**What you should do:**
Rewrite the entries below with "click coordinates" swapped for "tap coordinates" and every other character left as it is.
---------- The records
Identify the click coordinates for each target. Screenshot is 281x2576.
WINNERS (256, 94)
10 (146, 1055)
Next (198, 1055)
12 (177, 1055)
--------------------
**Answer to the exercise:**
Identify the tap coordinates for each target. Screenshot is 281x2576.
WINNERS (256, 94)
10 (146, 1055)
Next (198, 1055)
12 (177, 1055)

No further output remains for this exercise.